Two authors of the study Prof Ian Goodyer, Child and Adolescent Psychiatrist, University of Cambridge and Dr Umar Toseeb, Postdoctoral Research Associate in School of Psychological Science, University of Manchester, said:

“Dr Stain has somewhat misunderstood the purpose and design of this research. This was a prospective longitudinal repeat measures design not a randomised controlled trial.  The objective was to reveal if there was a naturalistic association over time between physical activity and depressive symptoms in adolescents aged 14 years at first assessment and 17 years at follow-up. We chose this age period because these mid-adolescent years are associated with marked changes in neurodevelopment and consequential shifts in physical parameters including activity and cognition. We have already shown how normative changes in sleep and appetite can be misconstrued as signs of depression in adolescents1. The same may be true for physical activity when there are marked changes in the maturing adolescent independent of affective and cognitive development.

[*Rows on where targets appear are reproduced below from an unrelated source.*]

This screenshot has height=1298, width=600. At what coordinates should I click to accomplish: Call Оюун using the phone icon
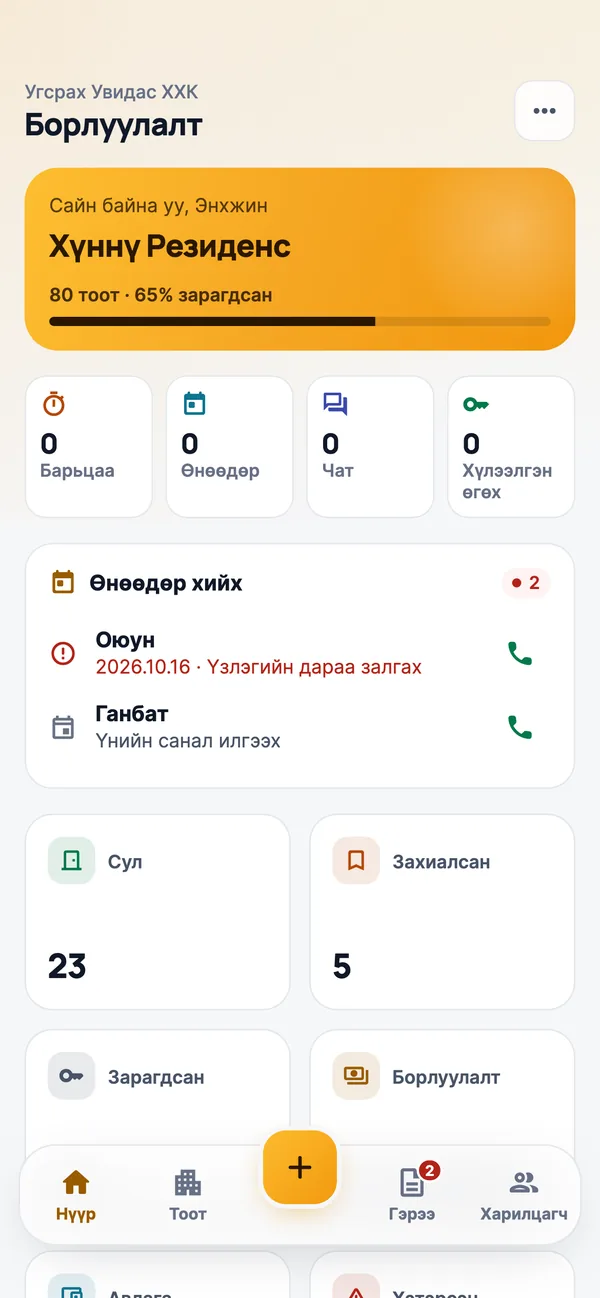[520, 654]
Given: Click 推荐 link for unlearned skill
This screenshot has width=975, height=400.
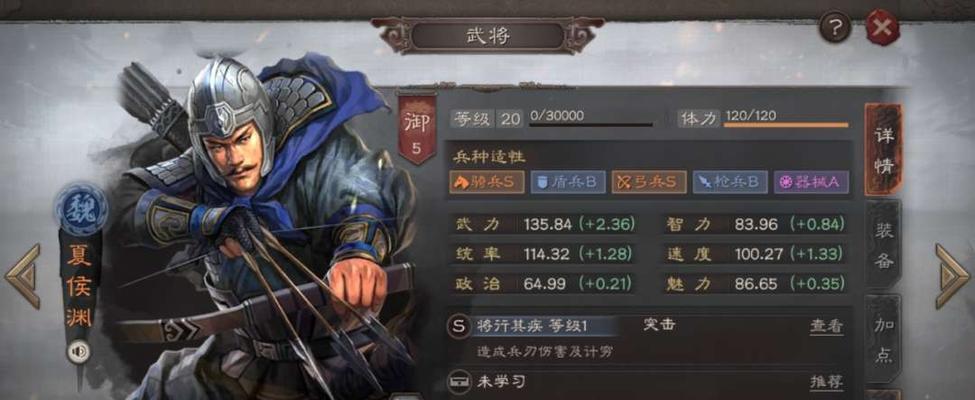Looking at the screenshot, I should coord(827,381).
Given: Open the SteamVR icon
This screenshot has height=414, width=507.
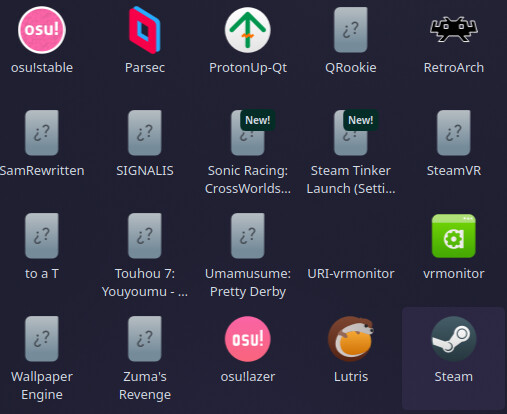Looking at the screenshot, I should [x=454, y=133].
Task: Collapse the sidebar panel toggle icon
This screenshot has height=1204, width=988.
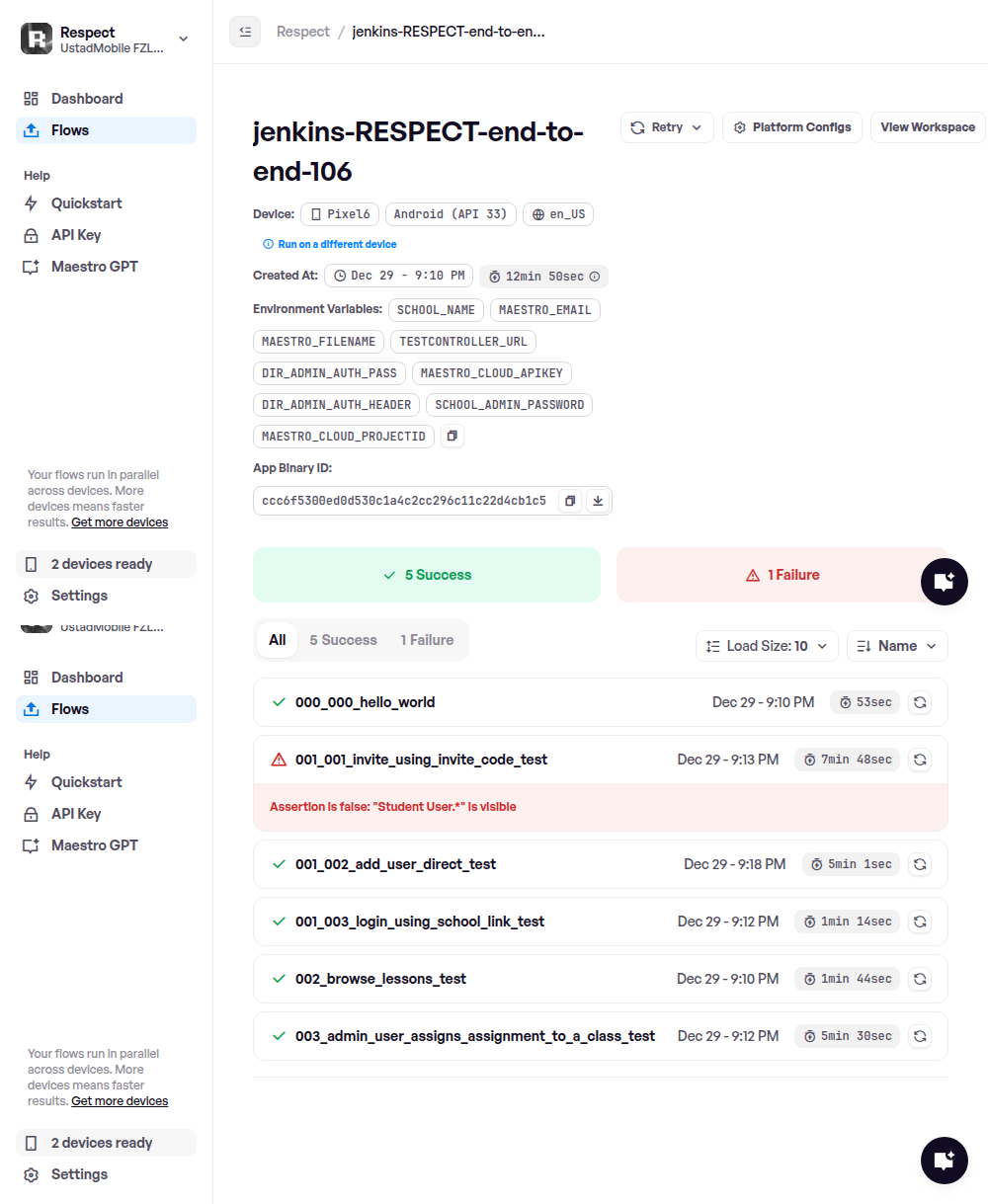Action: click(x=245, y=32)
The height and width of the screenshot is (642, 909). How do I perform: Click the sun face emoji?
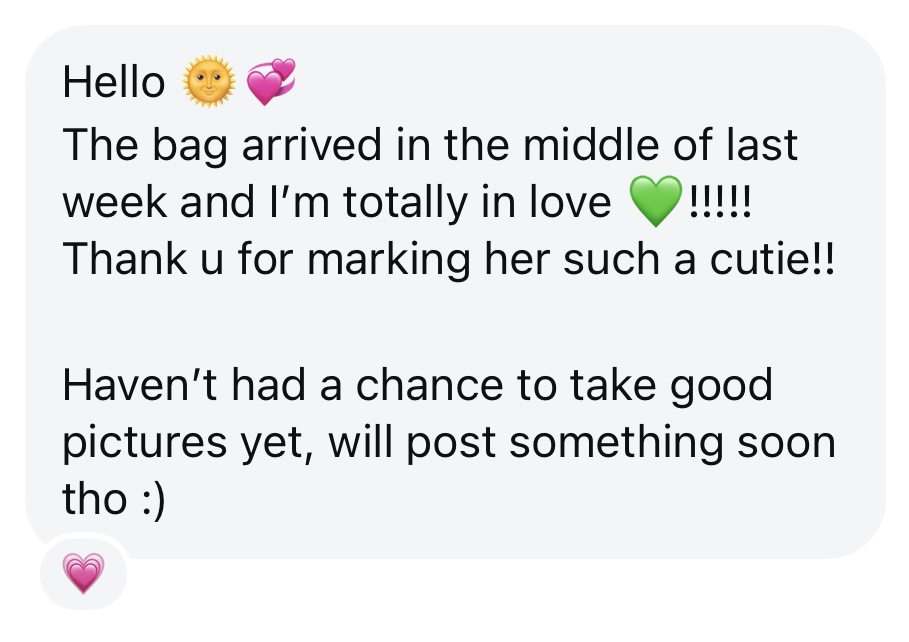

“The statistical analyses used are appropriate for a prospective repeat measures design.  Adolescents do not appear to be very accurate in their self-reporting of physical activity2 and we reduced this potential source of error by utilizing state of the art objective physiological measures3 of activity not biased by self-reporting of exercise or sedentary behaviours. We did include clinical depression episodes to ensure the lack of association was not hiding a stronger signal between under-activity at 14 years and the emergence of clinical depression by 17 years. We agree with Dr. Stain that a larger sample of depressed patients might show an activity-mental symptom correlation and this does need to be investigated. Such a study would need to take the effects of normal changes in physical activity over adolescence into account 3 and consider that reduced exercise may be a consequence of clinical depression. Our results have no relevance as to whether a physical activity intervention in such patients would be of value. That remains to be established as Dr. Stain indicates. In addition our results cannot be construed as proposing no value for physical activity only that in the teenage years activity and mental state may not be interdependent upon each other.

“The environmental origins of individual differences in physical activity are of great interest and certainly deserve further study. Social context may be one of a range of psychosocial variables involved in adolescent physical activity and we agree with Dr. Stain that these may particularly important as mediators in a trial design.  This remains to be established.

“We suggest the findings highlight further evidence for a fundamental distinction in understanding the maturation of metabolic and cognitive systems in the second decade of life when there is the highest incident risk for major affective disorders. The results support prior research that in the adolescent population at large individual differences in eating sleeping and physical activity are driven more by latent maturational mechanisms than mental illness mechanisms. This suggests strongly that the subtype of major depression used in adults, known as atypical depression and characterised in part by core symptoms of increased appetite or weight gain, sleepiness or excessive sleep and marked fatigue or weakness should be used with extreme caution in the adolescent age range.”

 

  1. Cole DA, Cho SJ, Martin NC, Youngstrom EA, March JS, Findling RL, Compas BE, Goodyer IM, Rohde P, Weissman M, Essex MJ, Hyde JS, Curry JF, Forehand R, Slattery MJ, Felton JW, Maxwell MA. Are increased weight and appetite useful indicators of depression in children and adolescents? J Abnorm Psychol. 2012 Nov;121(4):838-51.
  2. Corder K, van Sluijs EM, Goodyer I, Ridgway CL, Steele RM, Bamber D, Dunn V, Griffin SJ, Ekelund U. Physical activity awareness of British adolescents. Arch Pediatr Adolesc Med. 2011 Jul;165(7):603-9.
  3. Collings PJ, Wijndaele K, Corder K, Westgate K, Ridgway CL, Dunn V, Goodyer I, Ekelund U, Brage S. Levels and patterns of objectively-measured physical activity volume and intensity distribution in UK adolescents: the ROOTS study. Int J Behav Nutr Phys Act. 2014 Feb 24;11:23.

 

‘Exercise and Depressive Symptoms in Adolescents: A Longitudinal Cohort Study’ by Toseeb et al. published in JAMA Pediatrics on Monday 13th October.